Grant Date and Option Price

  • The date of grant of options under an ESPP is the date the employer completes the corporate action constituting an offer of stock for sale under the terms of the ESPP, and will be determined without regard to whether the minimum option price is fixed or determinable at such time.
  • The date of grant will be the first day of an offering if the terms of an ESPP or offering either designate a maximum number of shares that may be purchased by each employee during the offering, or require the application of a formula to establish, on the first day of the offering, the maximum number of shares that may be purchased by each employee during the offering. The ESPP or offering is not required to designate the maximum number of shares or a formula to establish the maximum number of shares. However, if the maximum number of shares that can be purchased under an option is not fixed or determinable until the date the option is exercised, the date of exercise will be the date of grant of the option. This is significant because the special tax treatment afforded to options under an ESPP is based on the date of grant of the options. Specifically, the special tax treatment applies only if the employee disposes of the shares after two years following the date of grant and one year following the date of exercise of the option (the holding period). In order to avoid extending the holding period, we recommend that the ESPP or offering designate the maximum number of shares that can be purchased by each employee under an option (stated as either a number of shares or as a formula).
  • For purposes of establishing the option price, employers may determine the fair market value of the relevant stock pursuant to any reasonable valuation method, including those permitted under the estate tax regulations.

$25,000 Annual Limit

  • An employee may not purchase more than $25,000 worth of stock under all ESPPs maintained by his or her employer and its related corporations for each calendar year the option is outstanding. The annual limit is based on the fair market value of the stock on the date of grant and increases by $25,000 for each calendar year that the option is outstanding. While it is necessary to state this limit explicitly in the ESPP document, doing so is not sufficient to meet the requirement of a statement of the maximum number of shares that can be purchased under an option by an employee.

Stockholder Approval

  • A change in the granting corporation or the stock available for purchase under an ESPP is considered the adoption of a new plan, and new stockholder approval must be obtained within 12 months before or after the date the plan is adopted. Stockholders of a subsidiary corporation will include the parent corporation and any other stockholder of the subsidiary.

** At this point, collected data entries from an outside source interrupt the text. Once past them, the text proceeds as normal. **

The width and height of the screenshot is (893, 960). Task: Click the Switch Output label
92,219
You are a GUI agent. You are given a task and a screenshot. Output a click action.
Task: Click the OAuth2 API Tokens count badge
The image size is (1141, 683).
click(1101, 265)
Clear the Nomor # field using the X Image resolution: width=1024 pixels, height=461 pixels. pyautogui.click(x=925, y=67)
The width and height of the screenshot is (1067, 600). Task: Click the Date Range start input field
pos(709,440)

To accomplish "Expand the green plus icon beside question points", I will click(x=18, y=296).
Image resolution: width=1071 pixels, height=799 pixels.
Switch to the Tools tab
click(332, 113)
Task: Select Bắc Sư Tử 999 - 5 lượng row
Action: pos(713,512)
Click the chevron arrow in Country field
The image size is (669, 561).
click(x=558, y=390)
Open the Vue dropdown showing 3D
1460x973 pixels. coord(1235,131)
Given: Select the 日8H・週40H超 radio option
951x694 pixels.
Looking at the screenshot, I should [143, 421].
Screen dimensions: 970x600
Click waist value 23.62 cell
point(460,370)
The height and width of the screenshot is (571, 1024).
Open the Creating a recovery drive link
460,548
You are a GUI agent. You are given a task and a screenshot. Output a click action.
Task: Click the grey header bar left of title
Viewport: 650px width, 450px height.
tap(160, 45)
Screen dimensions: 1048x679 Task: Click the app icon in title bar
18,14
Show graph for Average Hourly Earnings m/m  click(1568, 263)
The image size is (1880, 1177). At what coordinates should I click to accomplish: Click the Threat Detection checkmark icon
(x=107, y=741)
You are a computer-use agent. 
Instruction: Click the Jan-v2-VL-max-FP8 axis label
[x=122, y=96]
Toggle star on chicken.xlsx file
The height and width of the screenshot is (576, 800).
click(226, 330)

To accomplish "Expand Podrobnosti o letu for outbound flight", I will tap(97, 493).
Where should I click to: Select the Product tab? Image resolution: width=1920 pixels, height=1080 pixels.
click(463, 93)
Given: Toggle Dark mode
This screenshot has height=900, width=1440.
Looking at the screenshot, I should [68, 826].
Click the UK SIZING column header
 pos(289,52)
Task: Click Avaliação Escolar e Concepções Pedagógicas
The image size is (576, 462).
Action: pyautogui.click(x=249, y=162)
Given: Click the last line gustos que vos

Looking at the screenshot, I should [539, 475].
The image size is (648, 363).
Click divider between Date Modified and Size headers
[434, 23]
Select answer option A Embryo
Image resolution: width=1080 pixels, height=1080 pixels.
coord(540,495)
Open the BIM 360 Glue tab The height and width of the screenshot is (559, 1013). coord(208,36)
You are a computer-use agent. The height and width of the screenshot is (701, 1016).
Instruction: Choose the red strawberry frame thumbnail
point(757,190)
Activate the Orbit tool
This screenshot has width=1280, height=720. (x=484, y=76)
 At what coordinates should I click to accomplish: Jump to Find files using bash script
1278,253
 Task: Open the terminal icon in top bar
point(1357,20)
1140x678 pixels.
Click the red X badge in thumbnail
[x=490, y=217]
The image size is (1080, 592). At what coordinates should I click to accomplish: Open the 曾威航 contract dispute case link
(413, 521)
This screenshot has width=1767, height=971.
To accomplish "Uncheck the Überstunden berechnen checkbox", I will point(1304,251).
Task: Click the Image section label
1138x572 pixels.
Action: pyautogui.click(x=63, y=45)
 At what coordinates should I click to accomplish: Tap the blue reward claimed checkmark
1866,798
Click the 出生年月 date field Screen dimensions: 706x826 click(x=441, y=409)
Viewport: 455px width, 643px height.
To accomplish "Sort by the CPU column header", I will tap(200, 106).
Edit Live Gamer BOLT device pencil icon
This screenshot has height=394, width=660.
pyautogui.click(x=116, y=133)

Employers planning on offering shares under an ESPP in 2010 should take note of the above, particularly the practical requirement that the ESPP document state the number of shares that can be purchased by each employee during the offering. In our experience, a number of ESPP documents omit this provision. As noted above, omission of that provision is not violative of the Tax Code Requirements but will typically have the disadvantageous effect of deferring the commencement of the holding period until the purchase date.

As a general matter, we believe that amendments to an ESPP to comply with the above should not require shareholder approval, and instead can be adopted by a compensation committee or by a full board of directors. However, it is important to review that issue in light of the company’s specific corporate governance documents (charter, bylaws, etc.). In addition, it is advisable to review any contemplated ESPP revisions with the company’s financial accounting advisors to ensure that the financial accounting effects, if any, are understood.